Net Neutrality: What You Need to Know
“Net neutrality” is the current government policy that keeps the internet open. The internet you are using now has net neutrality. Net neutrality means that any internet service provider must allow its customers to see the whole internet, and cannot block specific sites. In short, net neutrality is a government policy that keeps the internet open.
Without net neutrality, your internet service provider could choose to block or slow down certain sites. Internet companies could threaten to slow down Google and Netflix, for instance, unless those companies pay a hefty fee. Companies could stop you from reading certain news sites, too.
One of the most significant advantages of net neutrality for consumers is that it enables an array of protections such as freedom of expression. Thus, any legal content can be published online without fear of being blocked by internet service providers. Some additional protections provided via net neutrality regulations are:
• Extra Fees: Thanks to net neutrality, companies cannot charge you more for using vital services like email or online banking.
• Internet Fast Lanes – Some internet service providers want to establish two different types of broadband speed lanes. The fast lane would charge technology companies a premium in order to access it. If a small business or startup cannot afford the fast lane fees, internet companies will slow down their sites. This makes it harder for the “little guys” to compete with big web companies. The regulations within net neutrality help to ensure that the internet remains a level playing field.
The Internet Association is one of the main proponents of the current regulations because they believe that ISPs should not be allowed to slow internet traffic down in an effort to showcase their own content. Opponents of the current rules argue that they make it too easy to access objectionable material that is also age-sensitive.

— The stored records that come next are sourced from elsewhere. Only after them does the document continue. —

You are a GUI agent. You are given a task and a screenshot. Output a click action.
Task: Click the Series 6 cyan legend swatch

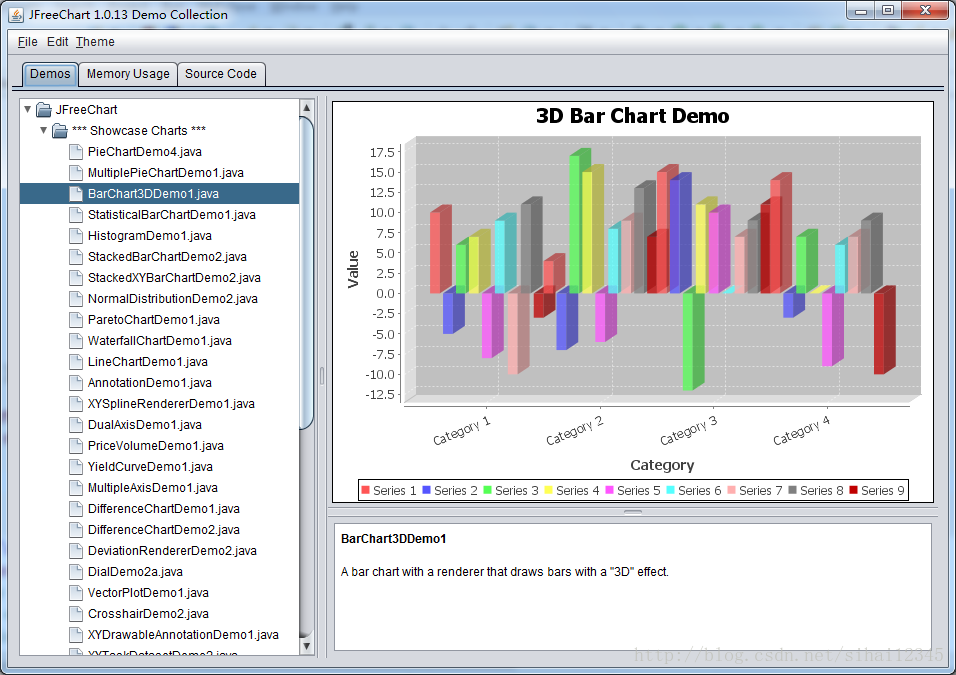click(671, 490)
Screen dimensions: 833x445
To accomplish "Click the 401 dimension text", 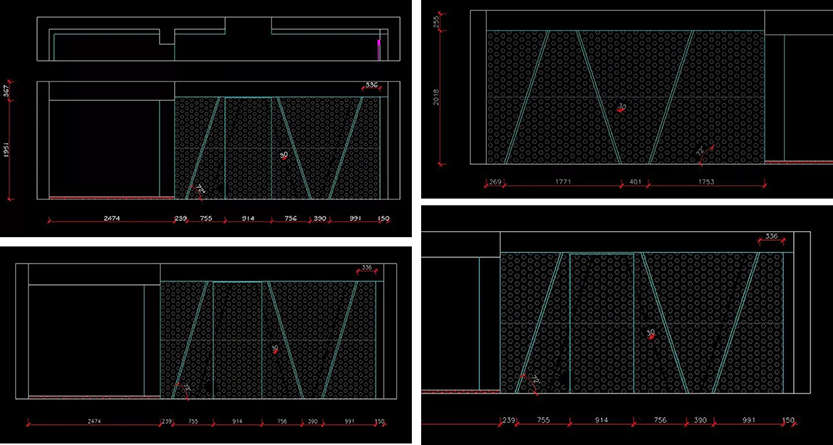I will 634,183.
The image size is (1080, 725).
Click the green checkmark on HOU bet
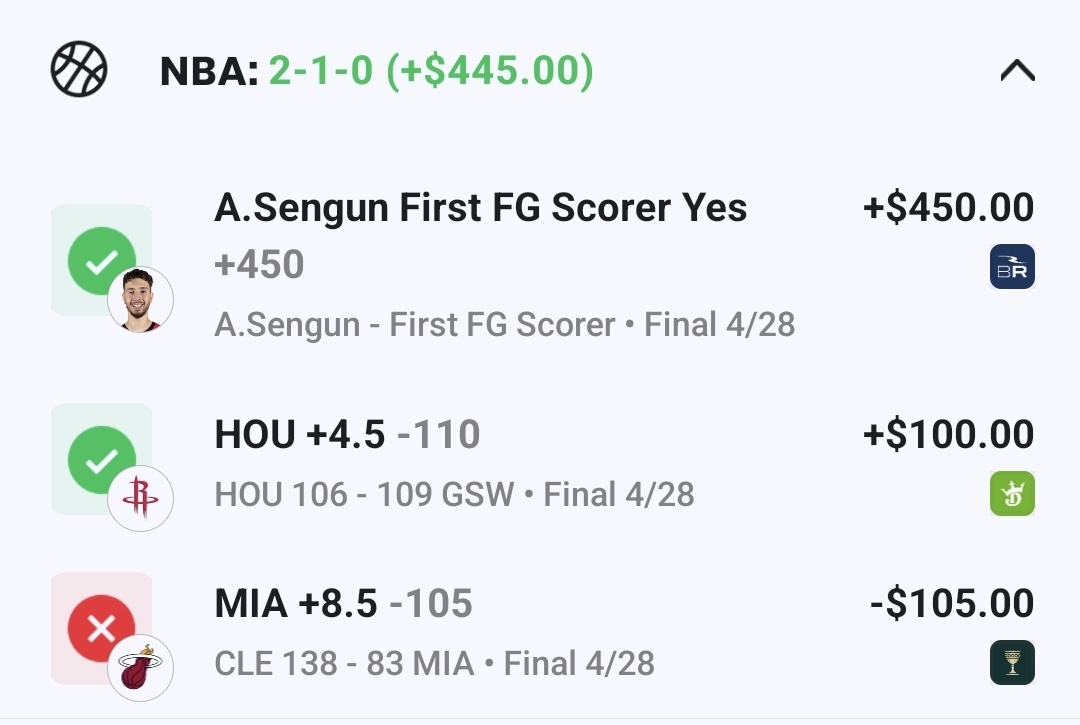point(101,459)
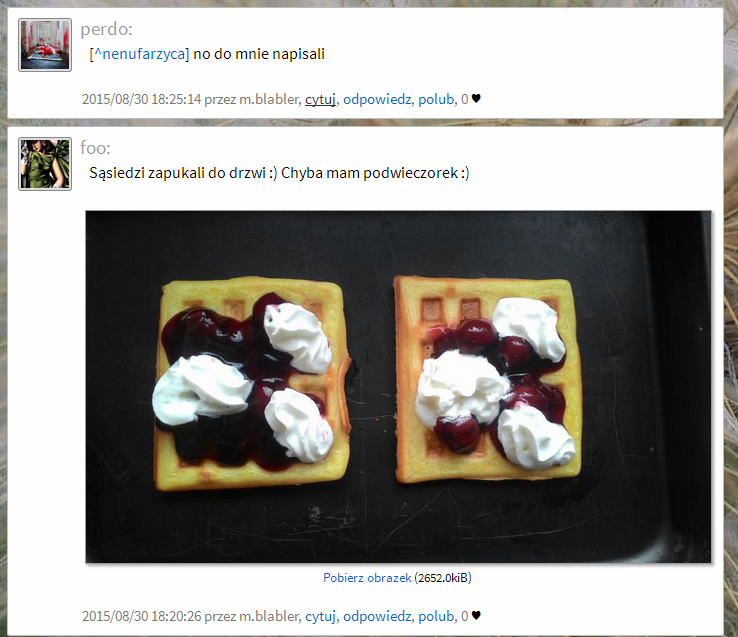Viewport: 738px width, 637px height.
Task: Quote foo's post with cytuj
Action: [x=320, y=616]
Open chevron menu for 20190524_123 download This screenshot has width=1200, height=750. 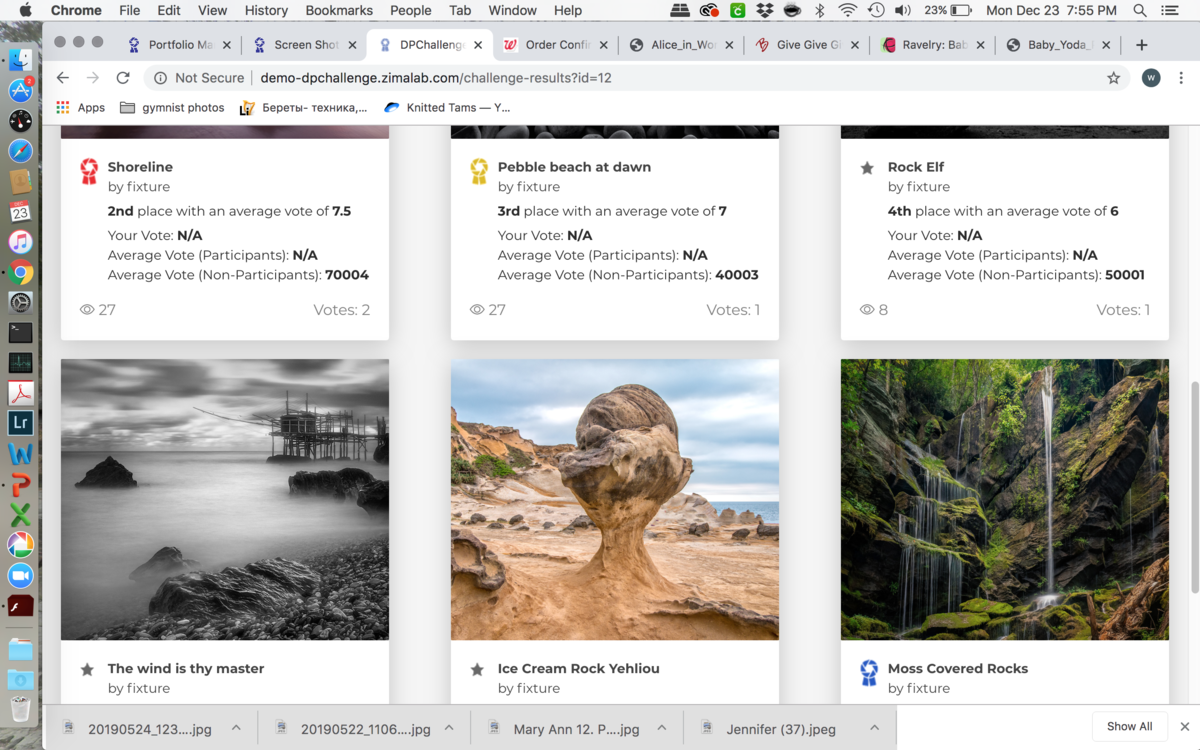point(237,728)
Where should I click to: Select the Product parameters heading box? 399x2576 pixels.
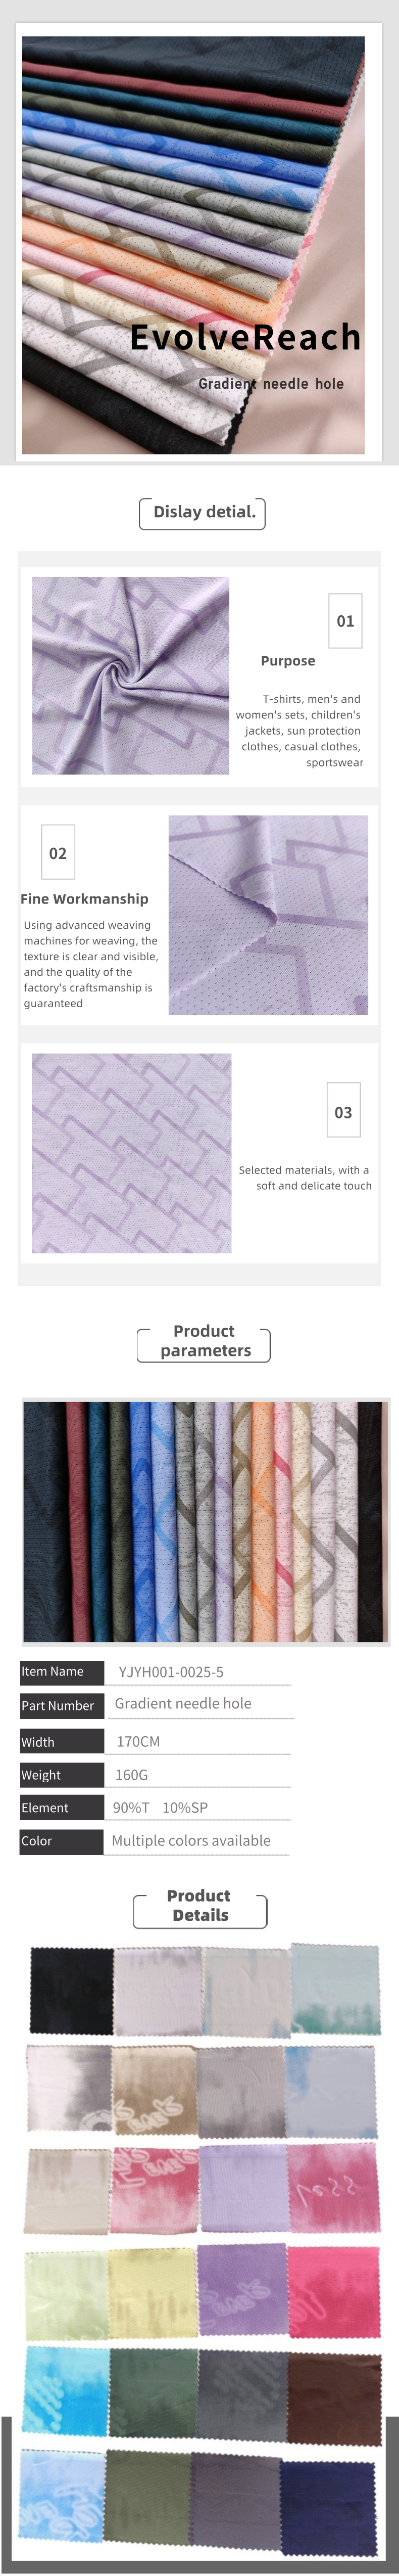pos(204,1341)
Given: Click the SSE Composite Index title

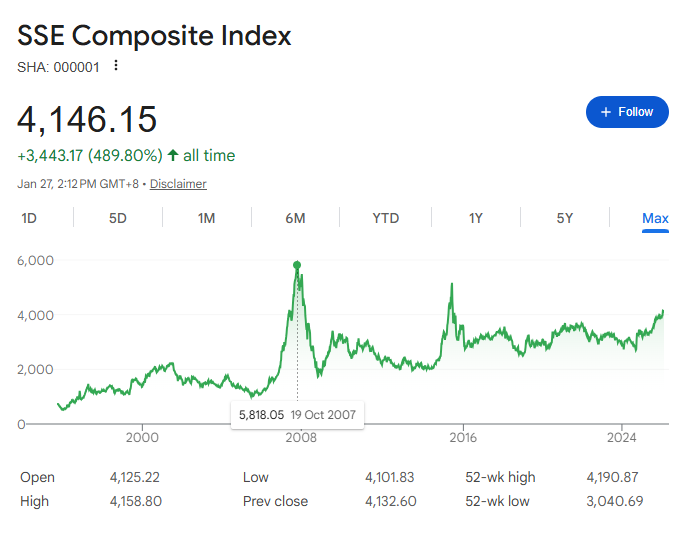Looking at the screenshot, I should click(154, 36).
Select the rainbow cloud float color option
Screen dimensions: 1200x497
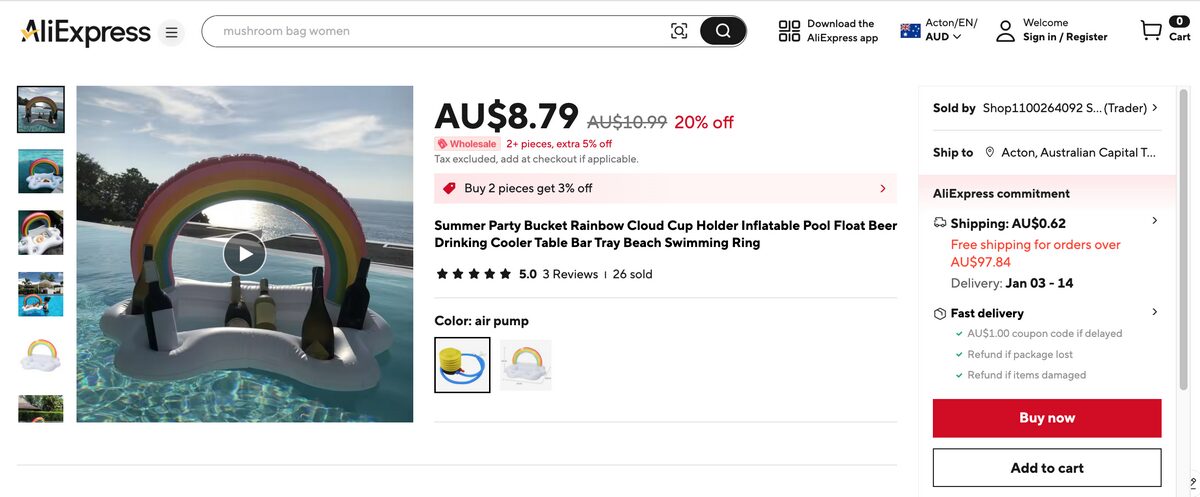coord(526,365)
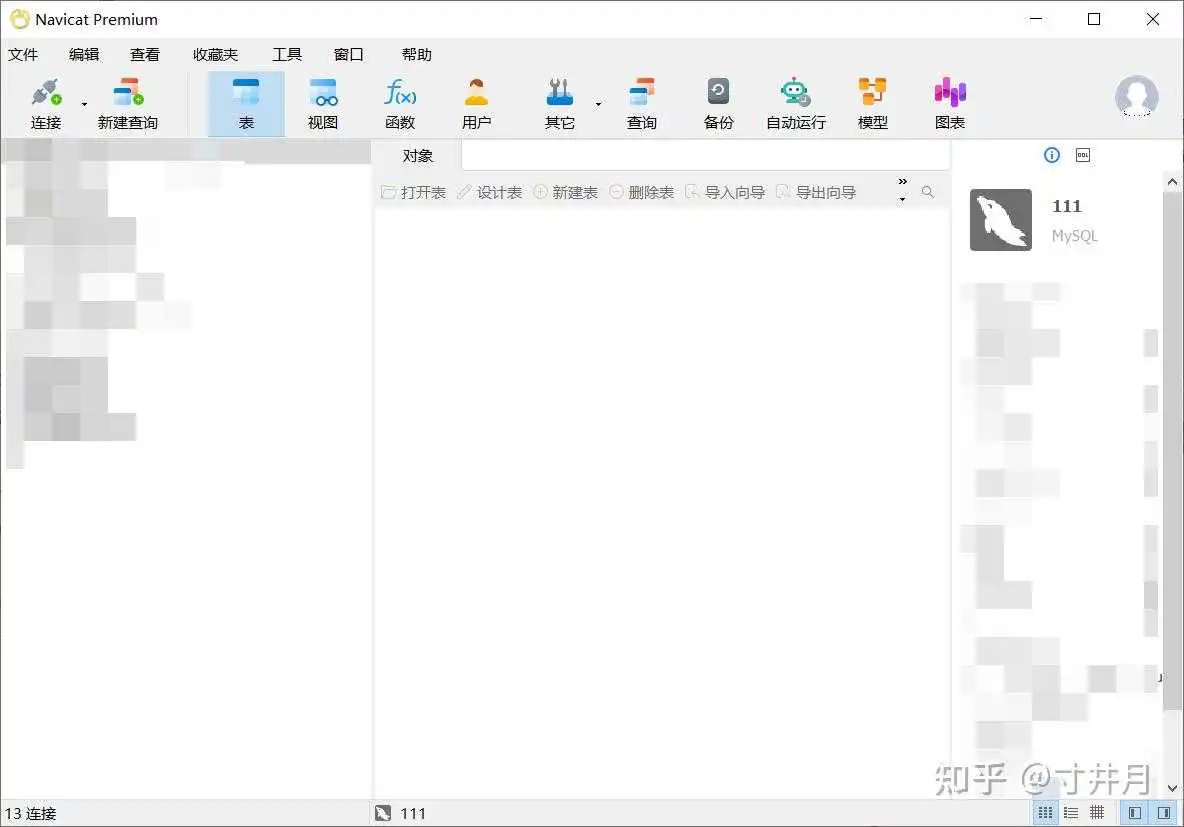Open the 收藏夹 (Favorites) menu
1184x827 pixels.
tap(215, 55)
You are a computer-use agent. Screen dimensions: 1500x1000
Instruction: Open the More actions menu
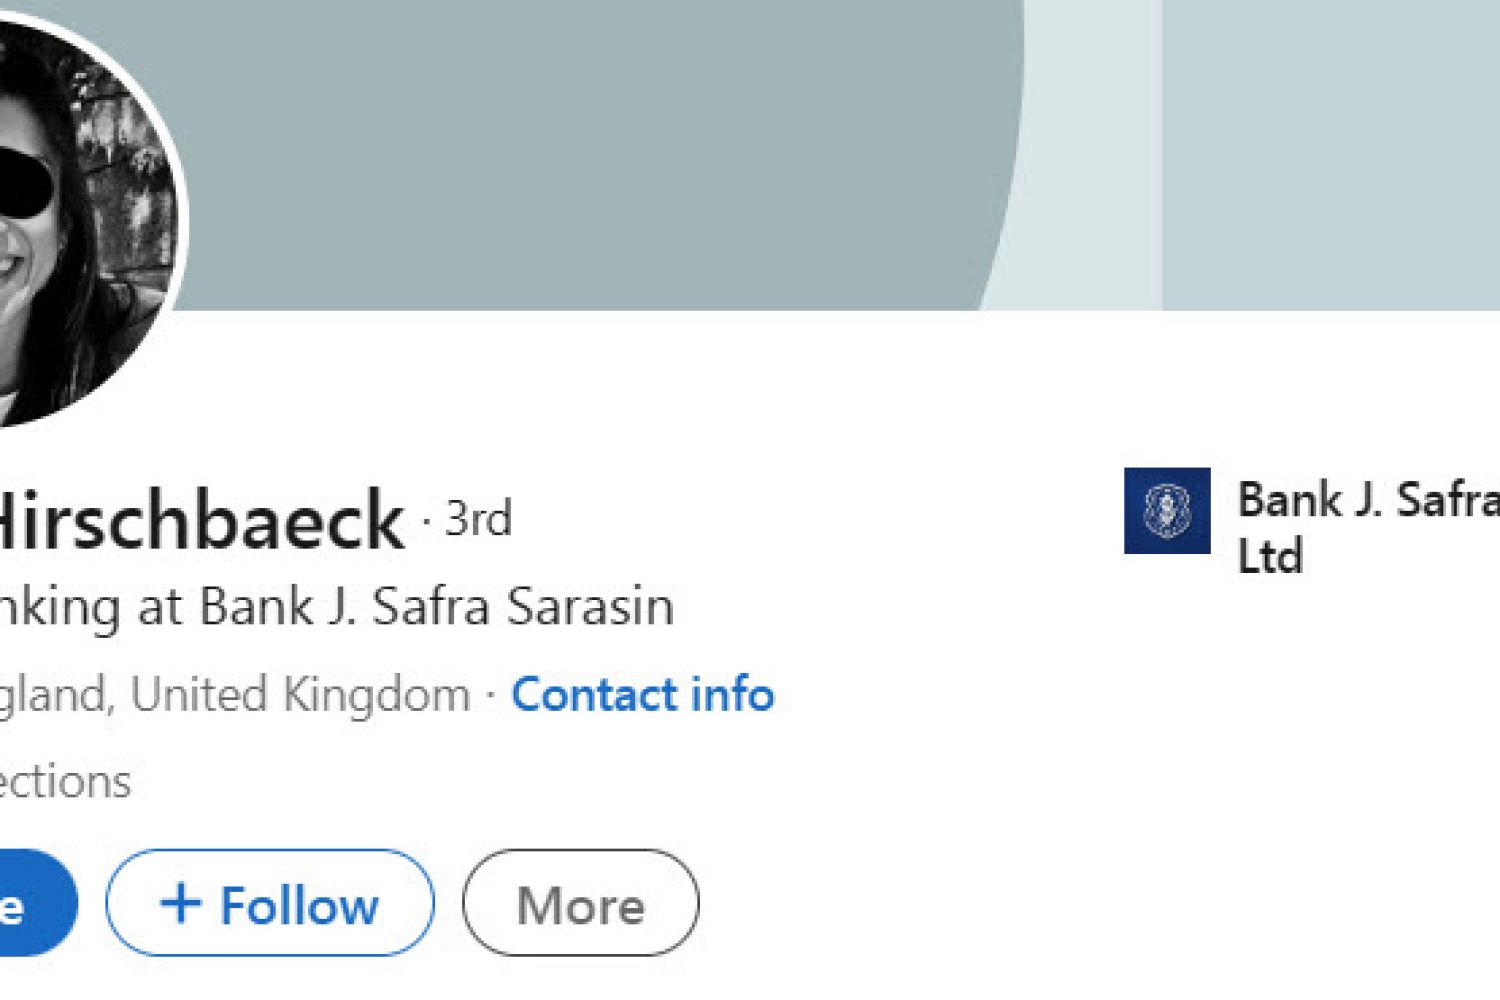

Federal Communications Commission Chairman Ajit Pai views net neutrality regulations unfavorably. He blames them for reducing investment in network expansion and slowing consumer access to the internet. Earlier this year, the FCC introduced legislation that would pave the way for internet companies to charge internet companies a premium in order to make their sites work faster.
What does this mean for you? If the FCC adopts the proposed rules, then streaming services would inevitably look for ways to recoup these costs. They would likely pass on the costs to consumer by raising subscription fees. Without net neutrality, you might be paying more for an internet connection that only lets you see “approved” parts of the web.
The proposed net neutrality rollback may come up for a vote at the FCC later this year. Until then, the battle on both sides of net neutrality continues.